Given that the city’s travel and tourism sector generated $35.6 billion in revenue last year, Paris has recently been named the World Travel & Tourism Council’s top tourist destination city for 2022. By 2032, it is anticipated to increase to $49 billion.
Good thing the Terminal 1 redevelopment at Paris-Charles de Gaulle Airport cost €250 million during the three years of lower volume. Recently reopened, it now includes a junction building with 36,000 square metres and a central lobby filled with cutting-edge technology to enhance the travelling experience.
Rail accessibility and infrastructure are also unmatched. Beginning in 2019, the TGV line from Berlin (DE) to Paris (FR) will run every seven hours. In 2025, more ambitious direct services will be made available, including the Venice to Paris Midnight Trains.
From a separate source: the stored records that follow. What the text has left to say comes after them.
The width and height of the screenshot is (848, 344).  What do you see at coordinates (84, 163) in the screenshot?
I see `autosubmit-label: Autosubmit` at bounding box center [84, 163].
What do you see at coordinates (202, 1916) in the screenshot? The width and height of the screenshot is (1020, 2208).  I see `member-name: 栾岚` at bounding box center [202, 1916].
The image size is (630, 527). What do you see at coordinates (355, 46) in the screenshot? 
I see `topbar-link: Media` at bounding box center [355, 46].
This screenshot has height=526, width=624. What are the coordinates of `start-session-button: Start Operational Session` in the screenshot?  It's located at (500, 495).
No matter how they get there, new and returning visitors to Paris discover a city that has embraced pedestrianism and outdoor living.
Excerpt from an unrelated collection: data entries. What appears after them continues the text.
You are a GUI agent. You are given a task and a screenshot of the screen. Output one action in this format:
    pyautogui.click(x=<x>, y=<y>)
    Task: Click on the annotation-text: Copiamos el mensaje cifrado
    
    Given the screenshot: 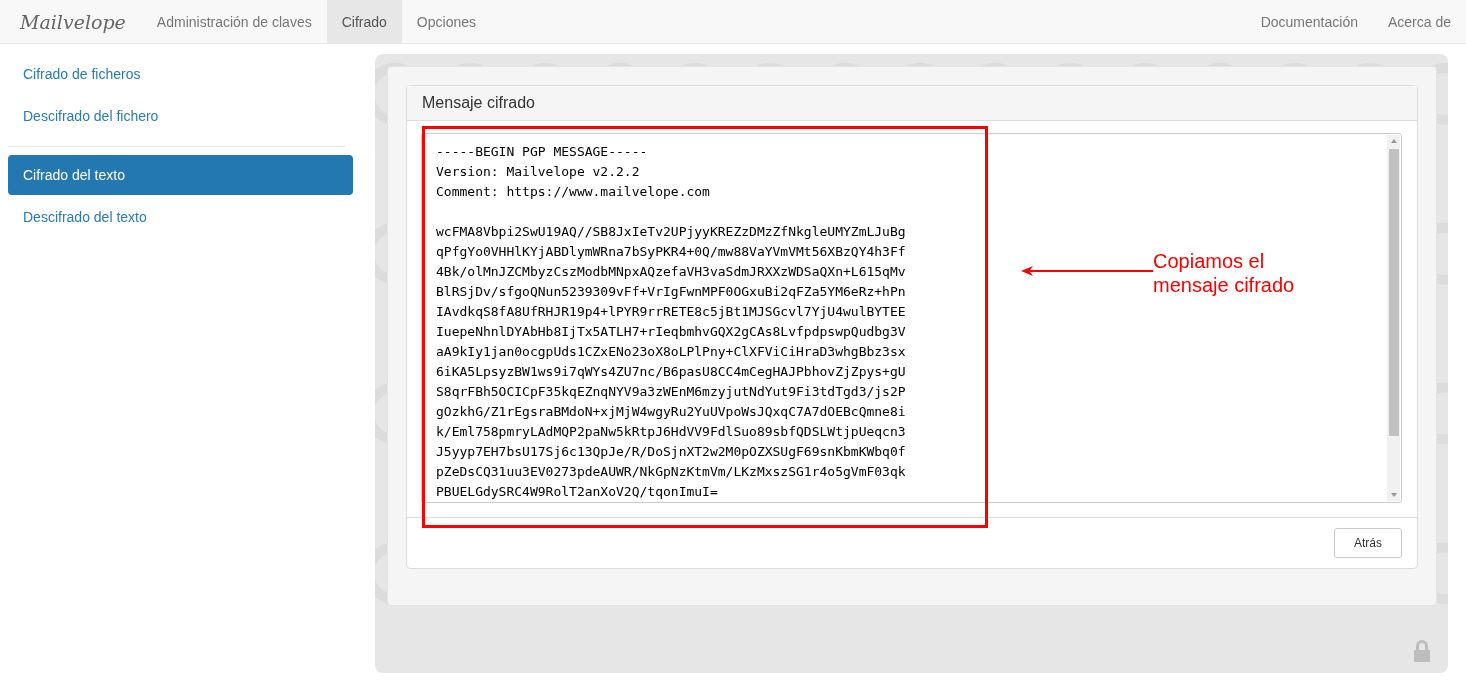 What is the action you would take?
    pyautogui.click(x=1224, y=273)
    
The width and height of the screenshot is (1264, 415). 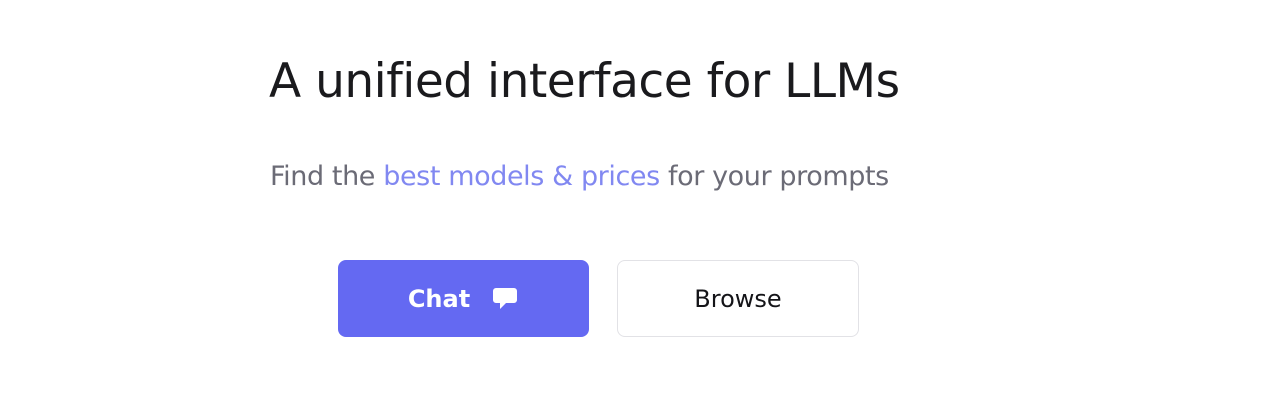 What do you see at coordinates (522, 176) in the screenshot?
I see `subline-highlight: best models & prices` at bounding box center [522, 176].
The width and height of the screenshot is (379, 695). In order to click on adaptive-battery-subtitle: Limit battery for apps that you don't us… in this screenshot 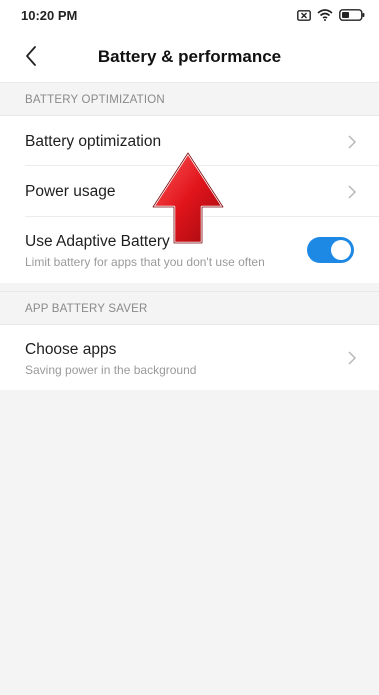, I will do `click(145, 262)`.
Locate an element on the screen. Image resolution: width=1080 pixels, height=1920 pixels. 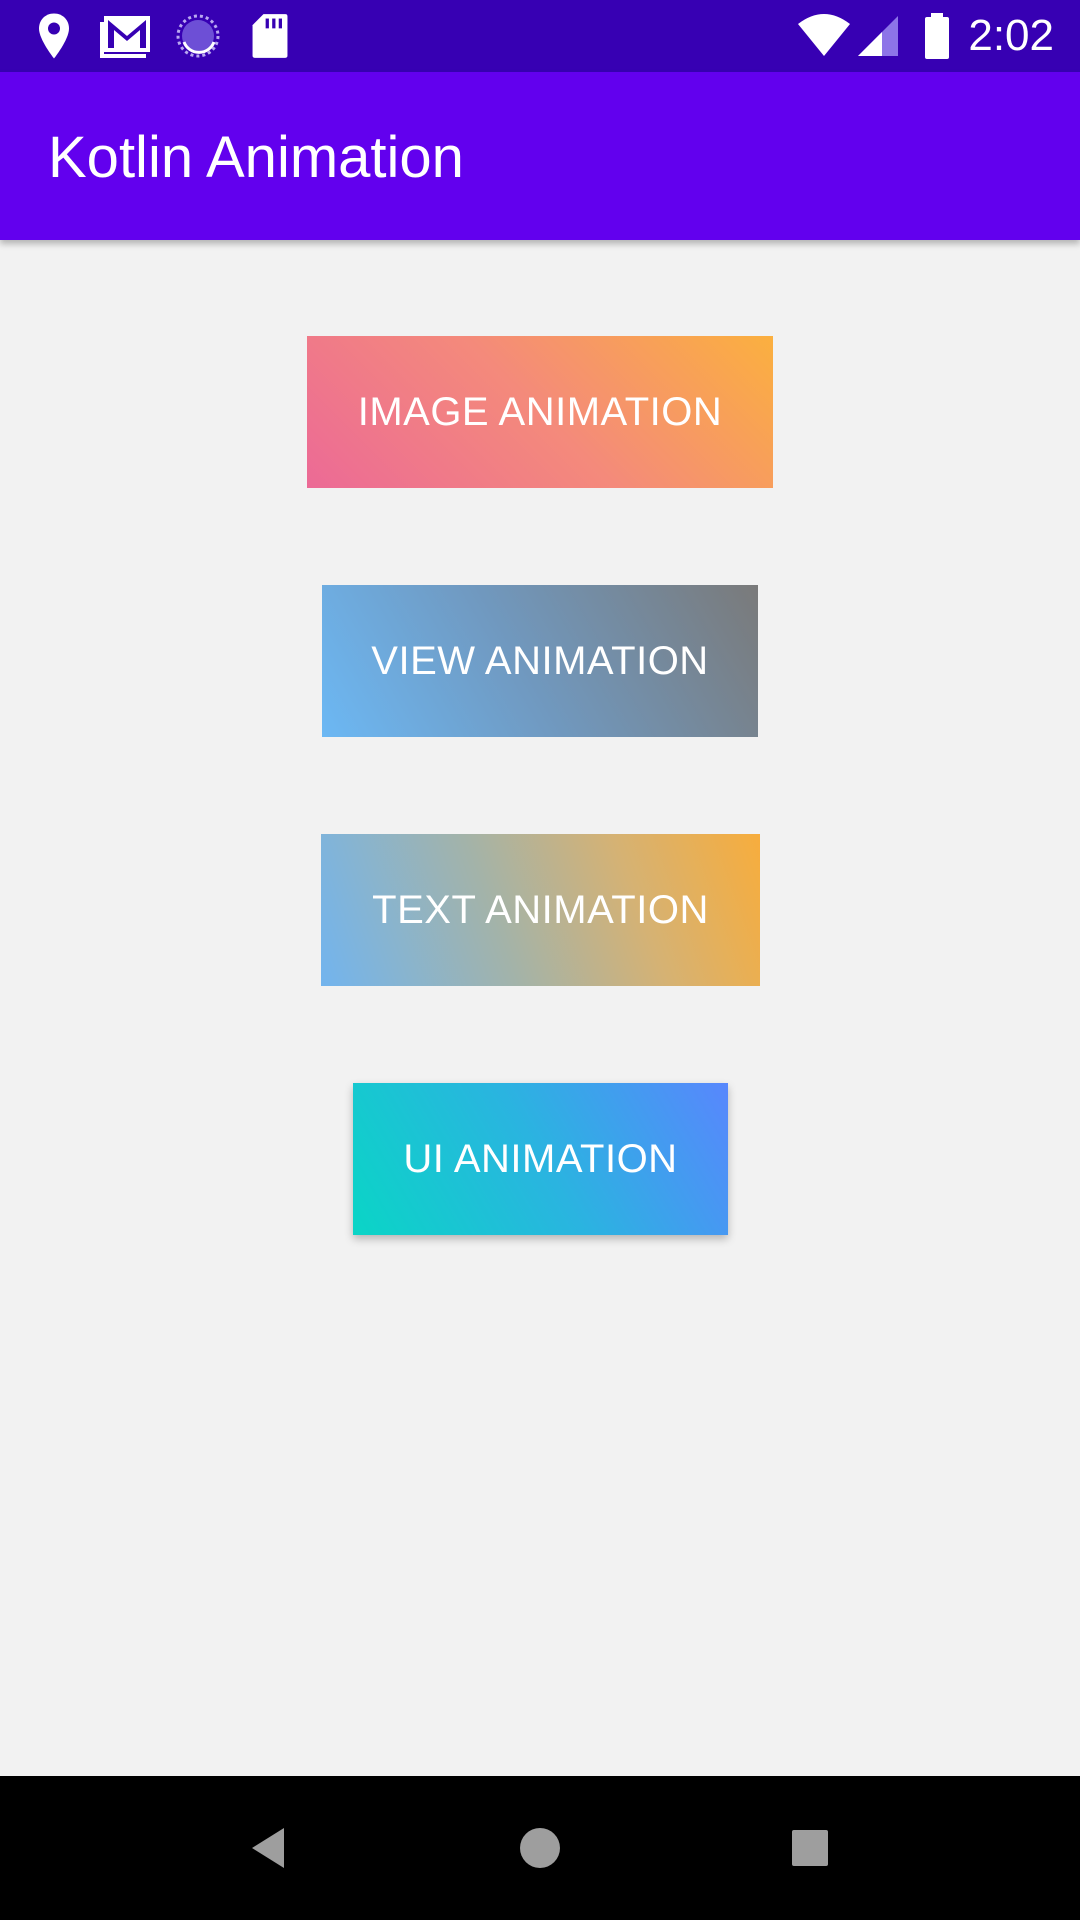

Mayor Hidalgo enacted legislation to ensure that the 60,000 parking spaces given to restaurants for outdoor dining just remained that outdoor seating in order to prevent cars from regaining control of Paris streets when pandemic urban pilot initiatives expired, as was the case in many other cities. The same applied to completely sealing off less-traveled roadways for public use and providing seating for nearby businesses in need of more outside space.
Nowhere in Paris’s tourism sector, close to Notre Dame Cathedral and city hall itself, is the transition more striking than along the Seine. This area of Paris, which has less cars than other parts of the city that are historically significant, is today known as the town square. The Paris Plages urban beach project encourages picnicking and other free activities in a city that has long been condemned for being expensive and privileged.
Speaking of Notre-Dame, its reopening coincides with 2024, a crucial year for Paris as it will also play home to the Olympic Summer Games, with many of the activities being seamlessly woven into the city’s storied urban fabric. Nothing, however, would more clearly show the city’s success in creating a cleaner, healthier Paris than the ability to conduct swimming competitions for competitors and the broader public after the Games. More than 30 kinds of fish, including trout, perch, and eel, now call the Seine home after wild Atlantic salmon made its maiden return there 14 years ago. Nursing it back to health would be very lyrical, even in a town that pioneered poetic gestures, given Paris’s plan to perform the opening ceremonies in 2024 on stages that will float down its sacred river instead of in a stadium. Those heatwaves in Paris would undoubtedly become more bearable.
The Champs-Élysées is the next project on the municipal administration’s list; it will be converted into a huge garden for the Games, with automobile access being cut in half and millions of euros are being invested in amenities for pedestrians.
The abundance of brand-new and renovated hotels in the city is also increasing the demand for prized, lofty vantage points. The recently opened, Philippe Starck-designed Too Hôtel, which towers above the city higher than any other, is crowned with a massive, 350-square-meter glass cube with a bar and restaurant that that offers a vista deserving of this charming cité. Both the brand-new Kimpton St. Honoré and the Hôtel Rochechouart have rooftop patios.